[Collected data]
------------
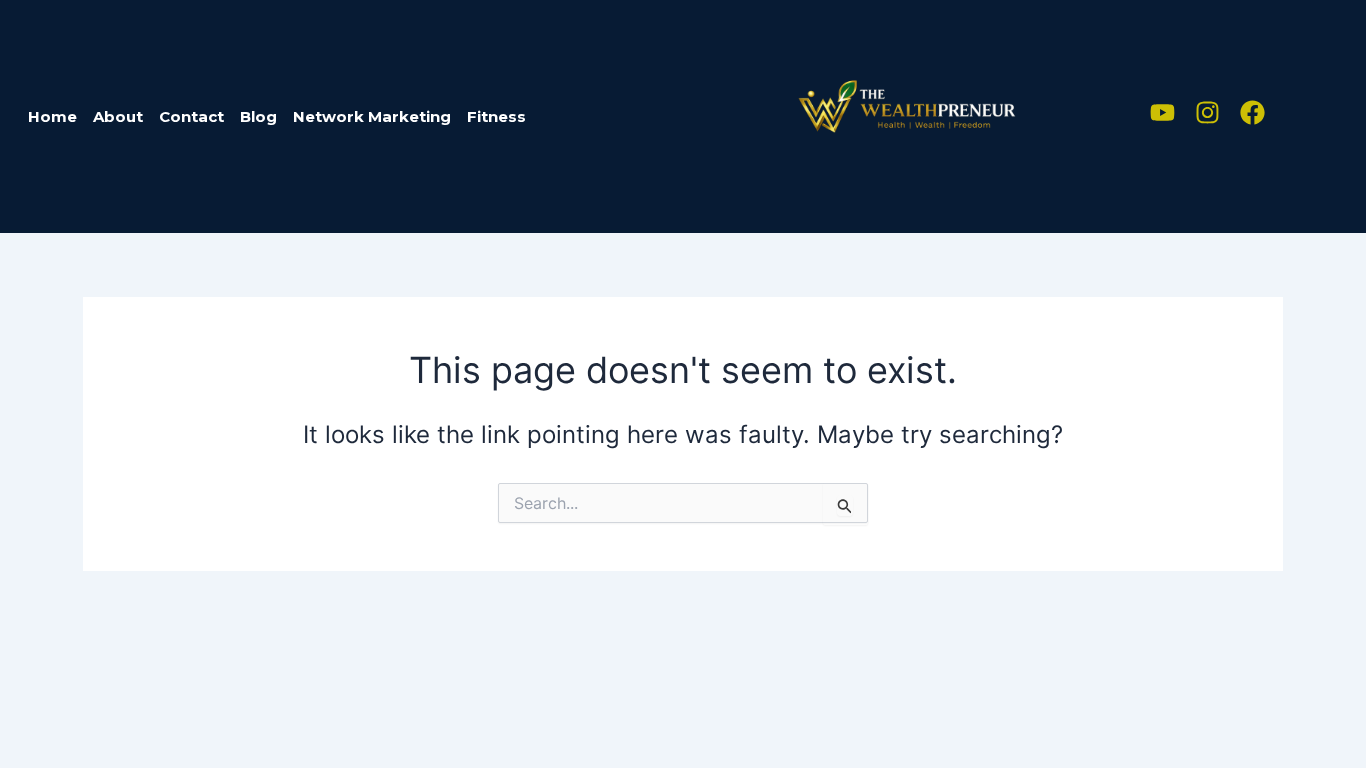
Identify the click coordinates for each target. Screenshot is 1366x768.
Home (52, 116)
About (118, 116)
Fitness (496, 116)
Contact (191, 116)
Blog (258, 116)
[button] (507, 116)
------------
▶ INSTRUCTIONS TO FOLLOW: The response should repeat every entry above exactly and include none of the pictures.

▶ OUTPUT OF THE EXERCISE:
Identify the click coordinates for each target. Screenshot is 1366x768.
Home (52, 116)
About (118, 116)
Fitness (496, 116)
Contact (191, 116)
Blog (258, 116)
[button] (507, 116)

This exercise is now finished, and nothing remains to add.